The future of optical zoom for mobile cameras?
Optical zoom, the concept of adding more elements to a lens resulting in a variable range of focus is as old as the telescope. The problem with doing it mobile though gets compounded by the fragility of such a system.
For instance, we’ve all seen the Lumia 920 in tests dropped and battered around only to come away working and mostly unscathed. When you toss on moving lens component with various lens elements (especially if protruding), that aspect of the phone becomes very delicate and it probably won’t survive the most common, everyday drops or bumps.
Because of that, Nokia doesn’t seen physical zoom lenses coming anytime soon to our mobile phones. Instead, they’d rather concentrate on things like the 808 Pureview and its 41MP sensor. With that many megapixels, cropping a small portion of the image still results in an astounding image and cropping is technically a form of “zoom”. Because it has no moving parts and it can be manipulated in post-processing, Nokia is betting on that technology over a physical moving lens for the immediate future.
You also don’t get the variable aperture problem as noted above with an increasing F-stop meaning you can still take low-light photos but crop-to-zoom when necessary.

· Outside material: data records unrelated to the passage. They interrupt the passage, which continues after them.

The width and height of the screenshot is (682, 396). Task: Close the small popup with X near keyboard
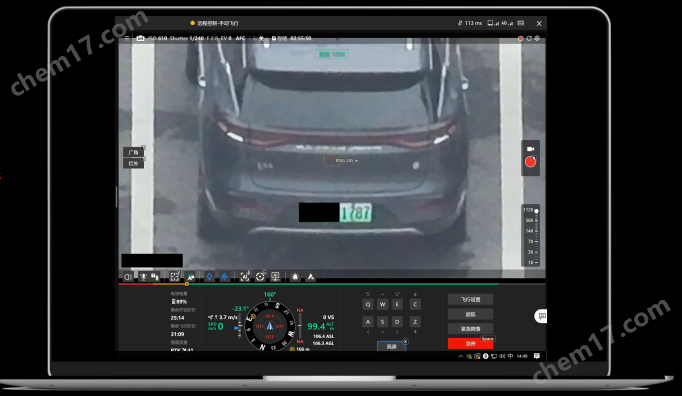[405, 341]
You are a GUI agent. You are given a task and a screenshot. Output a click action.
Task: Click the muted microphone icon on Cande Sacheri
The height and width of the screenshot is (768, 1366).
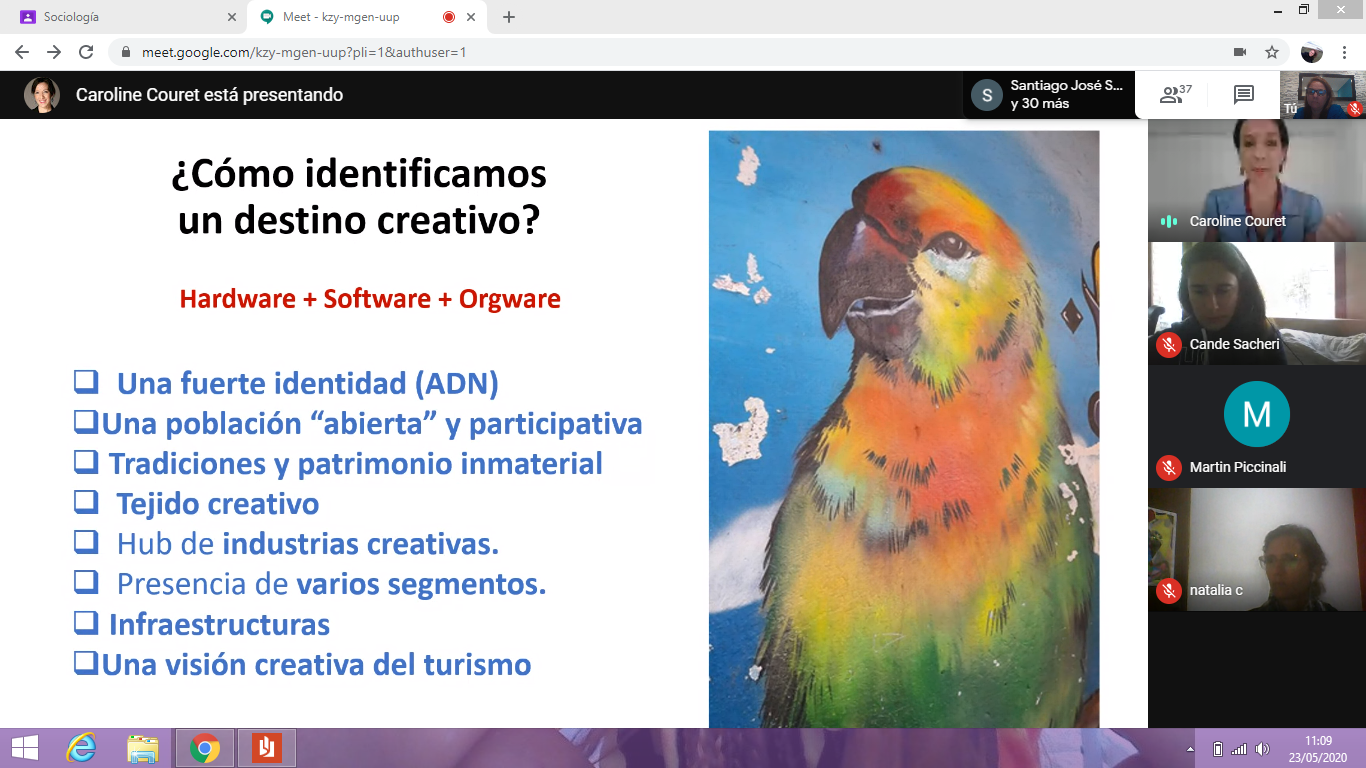(x=1168, y=344)
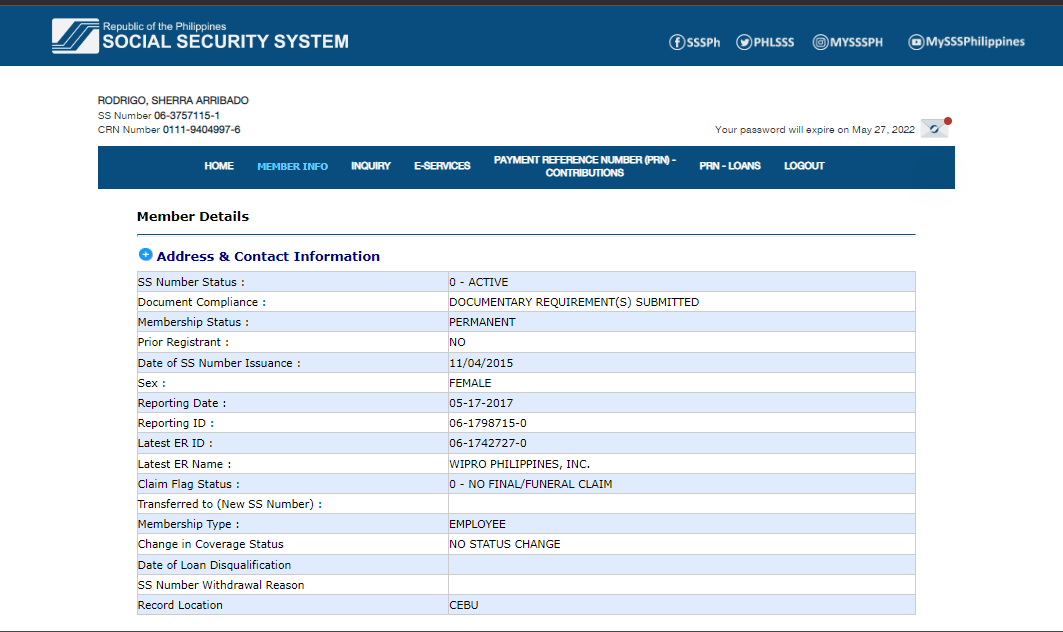The width and height of the screenshot is (1063, 632).
Task: Open Payment Reference Number (PRN) - Contributions menu
Action: click(x=585, y=166)
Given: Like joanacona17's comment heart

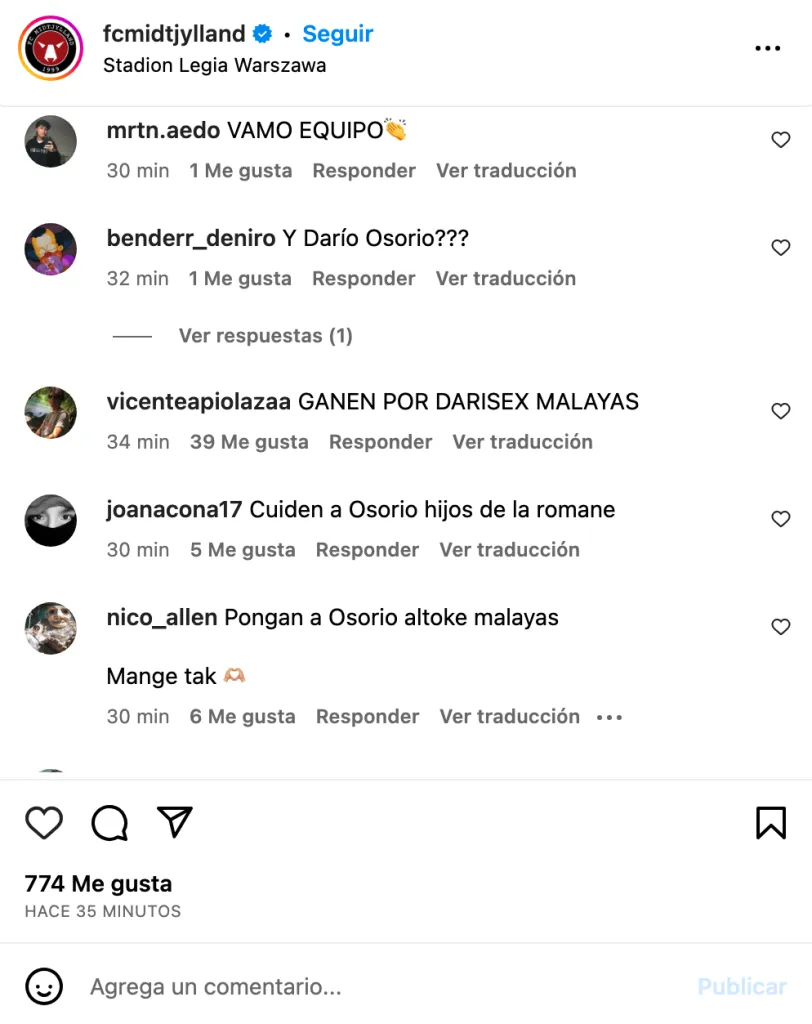Looking at the screenshot, I should (781, 519).
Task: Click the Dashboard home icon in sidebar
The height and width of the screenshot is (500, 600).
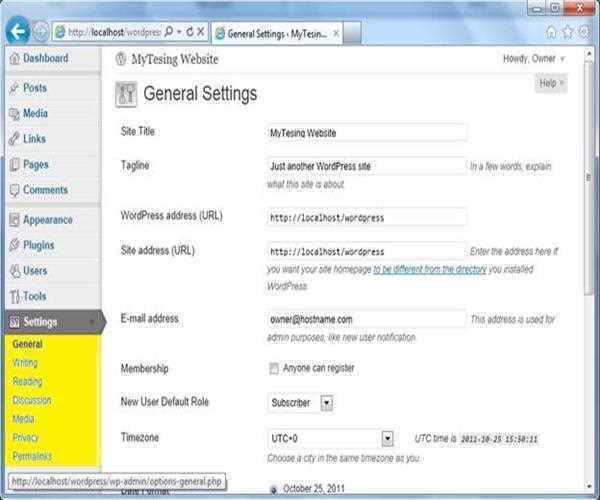Action: 13,59
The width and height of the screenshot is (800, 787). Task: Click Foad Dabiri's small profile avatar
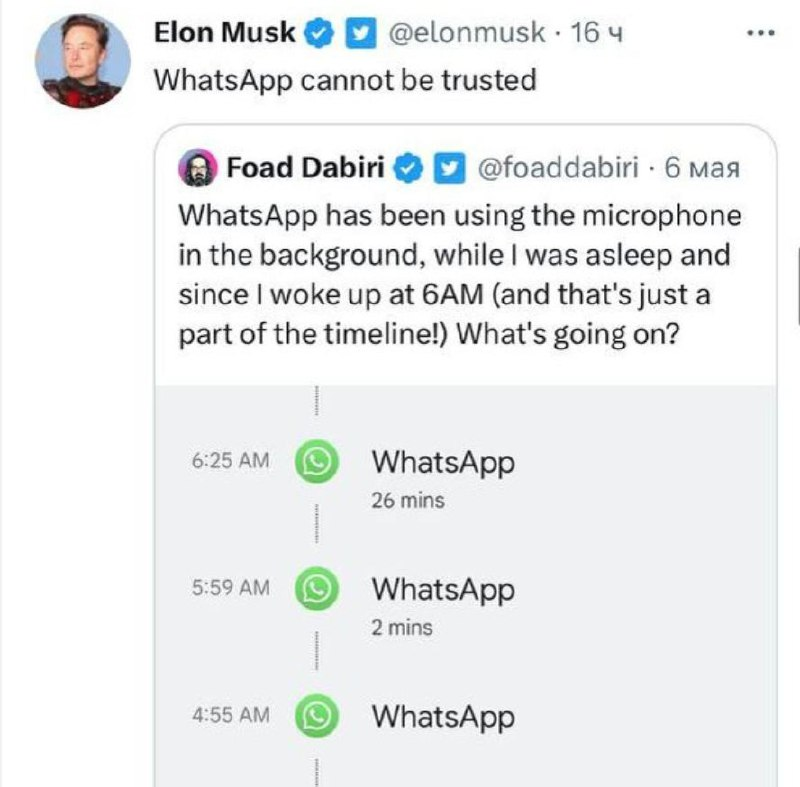(x=198, y=167)
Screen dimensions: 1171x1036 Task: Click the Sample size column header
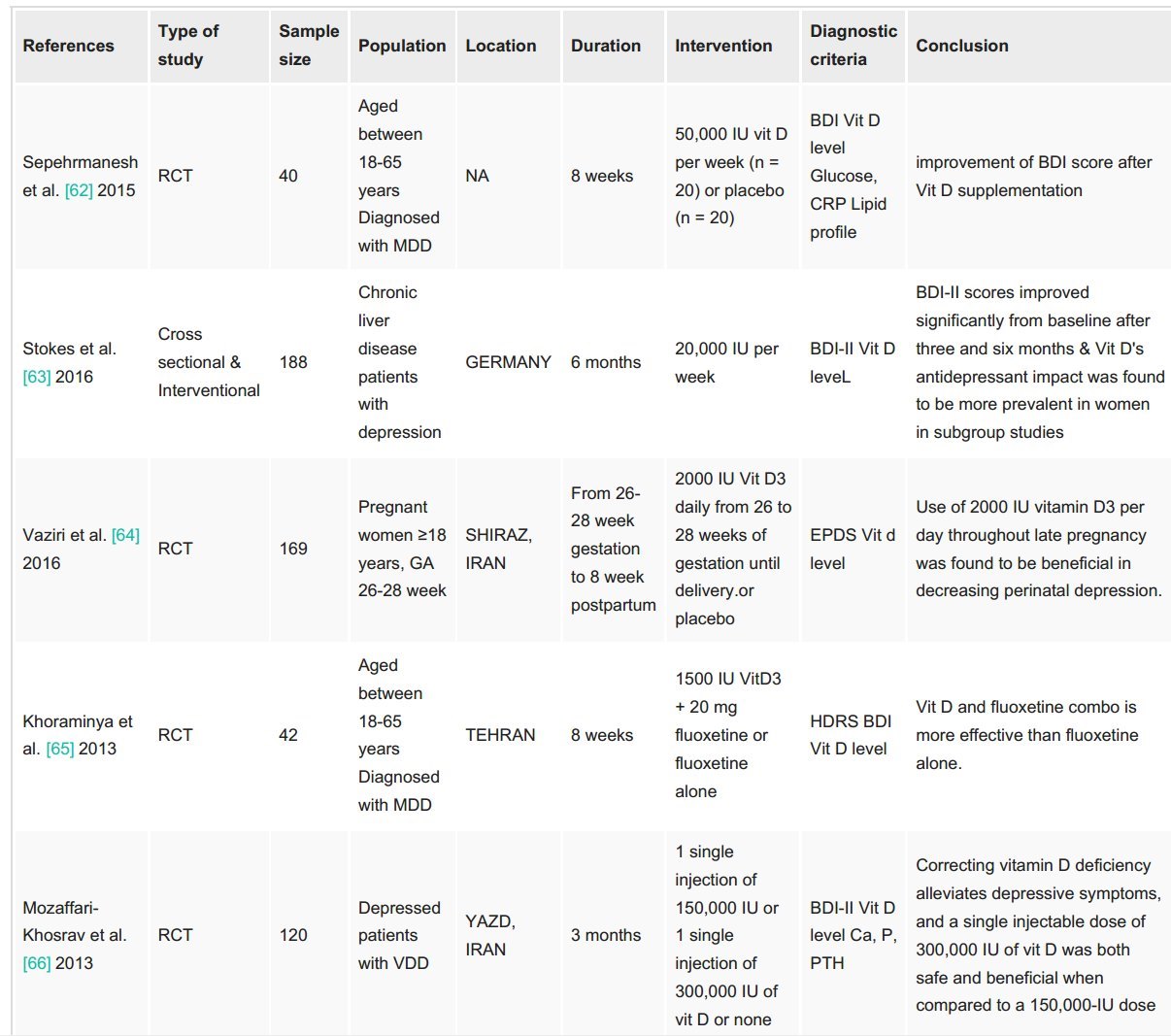(x=309, y=46)
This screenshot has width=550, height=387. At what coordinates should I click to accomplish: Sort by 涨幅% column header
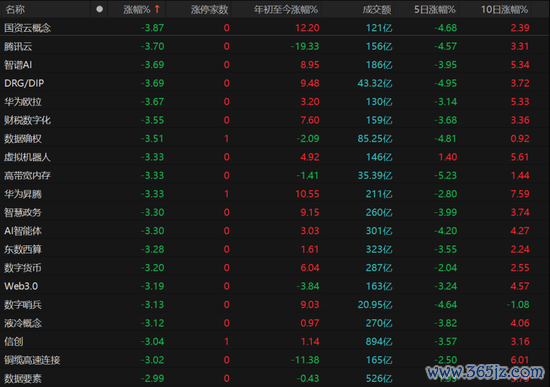(137, 9)
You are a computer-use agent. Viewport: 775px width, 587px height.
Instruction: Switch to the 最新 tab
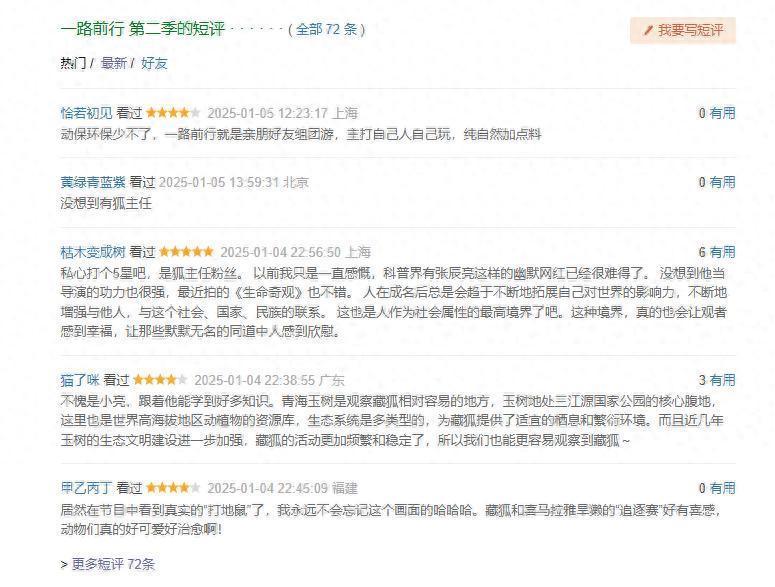113,63
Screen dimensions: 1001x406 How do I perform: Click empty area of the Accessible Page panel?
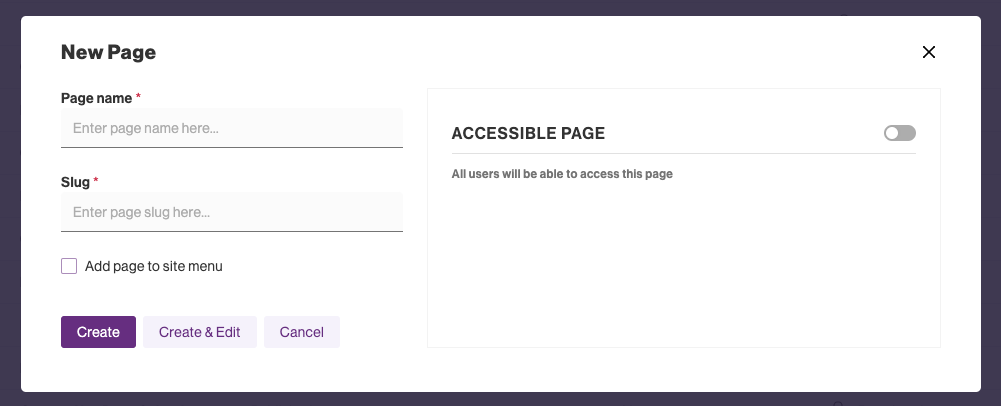point(683,270)
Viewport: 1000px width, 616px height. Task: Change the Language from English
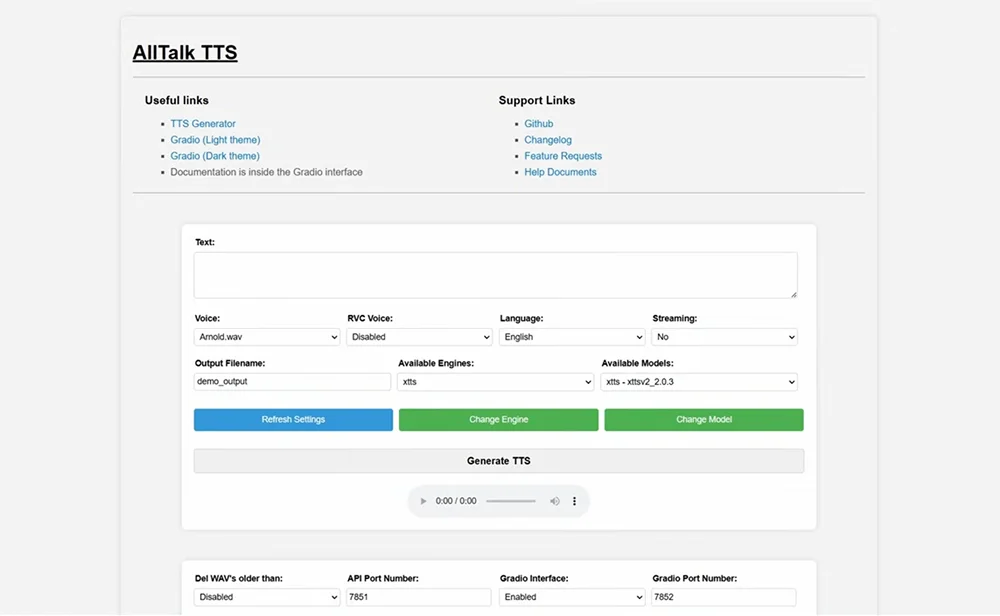(x=571, y=337)
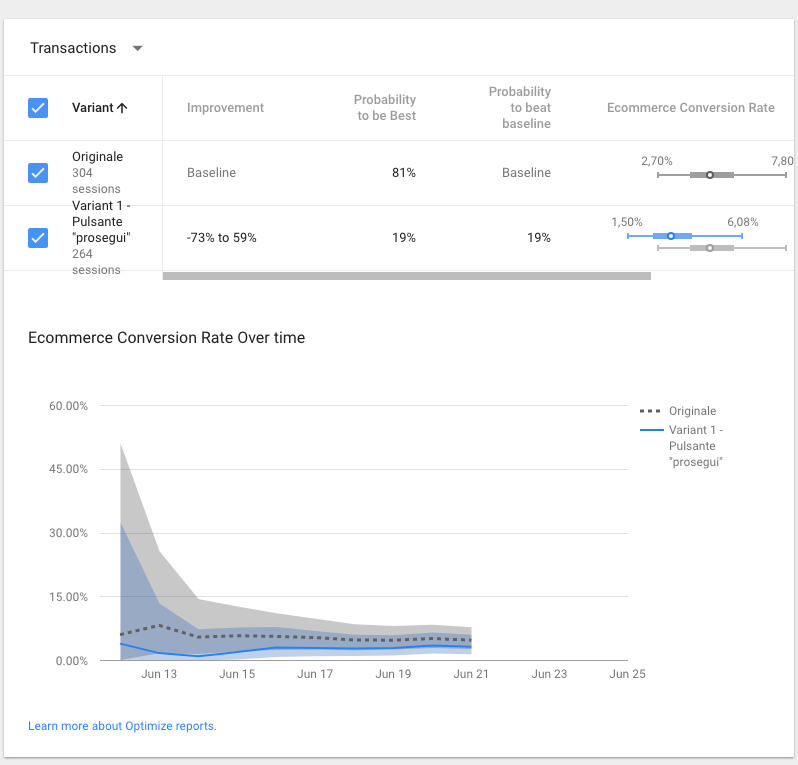Click the Variant 1 blue legend line
The height and width of the screenshot is (765, 798).
[651, 430]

If Juha had one wish for mobile photography technology, what would it be?
We asked Juha if we could grant him any technology to put in mobile phones to greatly improve performance what would he wish to be possible. He ended up choosing the one go-to that all photographers know about: image sensor size. Namely bigger is always better.
What separates a cheap point-n-shoot from a $2K DSLR is the use of a much larger image sensor in the latter. A few of us here on the site use full-sensor cameras, like the Nikon D700, and it results in a far superior image due to the sensor being so massive.
In short the larger sensor the better the image quality because the light hitting it has a larger surface. This is not to be confused with “megapixels” which has to do with resolution. Side by side, a 10MP full-frame sensor will still destroy a 20MP phone-sized sensor any day, it’s not even close. And most photographers worth their salt know that anything more than 6 or 8MP does not make a better photo. In fact cramming more pixels on a small sensor can actual degrade the image and increase noise. (Though see the argument above for higher megapixels as a solution for optical zoom in mobile).
So for Nokia, trying to get the largest sensor in the phone is still the preferred method for increasing image quality. Of course pricing comes into play in addition to the available silicon.
Juha's custom DIY 808 Pureview with external lens
Adding external lenses to the camera?
A few months ago at Windows Phone Central we demonstrated how well magnetic lenses work on the Lumia 920, noting that although they are cheap and a bit gimmicky the result was actually quite impressive (see a recent music video shot using this technique). So we had to ask Nokia if they have considered something along the same lines.
The bad news is Nokia doesn’t appear to be getting ready to adopt this strategy but that’s not to say they aren’t toying with the notion. In fact, when we brought up the idea Juha’s face beamed with a grin as he excitedly fetched a fresh 808 Pureview from his bag.
The device looked like any other 808 except this had a custom DIY (“do it yourself”) lens attachment, allowing it to have a wide angle lens that could even take a hood attachment to block extraneous light from causing lens flare.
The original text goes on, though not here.